Sin embargo, la etiqueta del producto nunca se actualizó para reflejar este riesgo alérgico.
En una audiencia reciente, la jueza Kimberly Massicotte expresó dudas sobre la posibilidad de responsabilizar personalmente a los empleados, a menos que sus acciones hayan excedido el ámbito de sus funciones laborales.
Los abogados de la familia argumentaron que los empleados ignoraron el aviso y continuaron vendiendo las galletas sin actualizar las etiquetas, lo que constituye una negligencia grave.
Stew Leonard’s ha reconocido su responsabilidad en el incidente.

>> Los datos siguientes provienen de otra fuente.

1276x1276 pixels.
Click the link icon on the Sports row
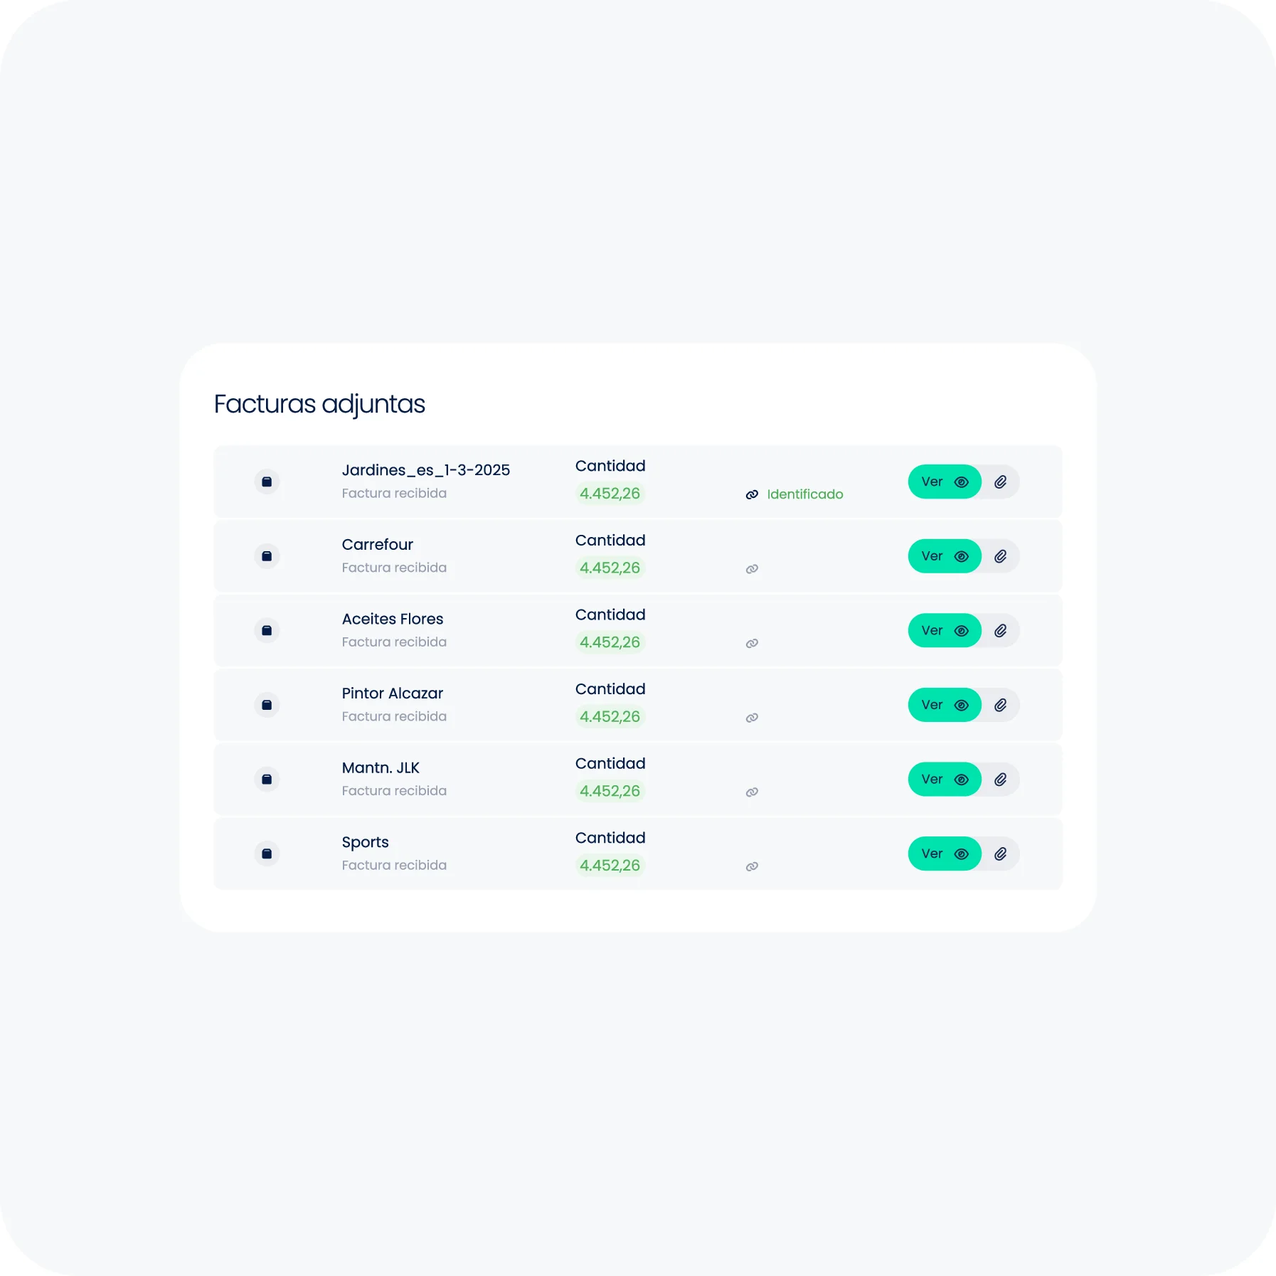[x=752, y=866]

El presidente de la empresa, Stew Leonard Jr., admitió que la receta de las galletas fue modificada sin su conocimiento y que el cambio no fue comunicado adecuadamente.
La compañía retiró los productos afectados del mercado y ha implementado medidas para mejorar sus sistemas de etiquetado.
Cookies United LLC, el fabricante de las galletas, también está siendo demandado por su papel en la producción y distribución de los productos mal etiquetados.
La demanda alega que la empresa no notificó adecuadamente a Stew Leonard’s sobre el cambio en la receta.
La familia de Baxendale busca compensación económica por la pérdida de su ser querido y por los daños sufridos.
Además, la demanda incluye una solicitud de daños punitivos, argumentando que la conducta de los demandados fue intencional y con indiferencia hacia la seguridad pública.
Este caso ha atraído la atención tanto de las autoridades estatales como de la comunidad en general, destacando la importancia de un etiquetado preciso y la responsabilidad de las empresas en la protección de los consumidores con alergias alimentarias.
Se espera que la jueza Massicotte emita una decisión final sobre la responsabilidad de los empleados individuales en los próximos días.
El resultado de este caso podría sentar un precedente importante en la legislación sobre la responsabilidad empresarial y la seguridad alimentaria en Connecticut.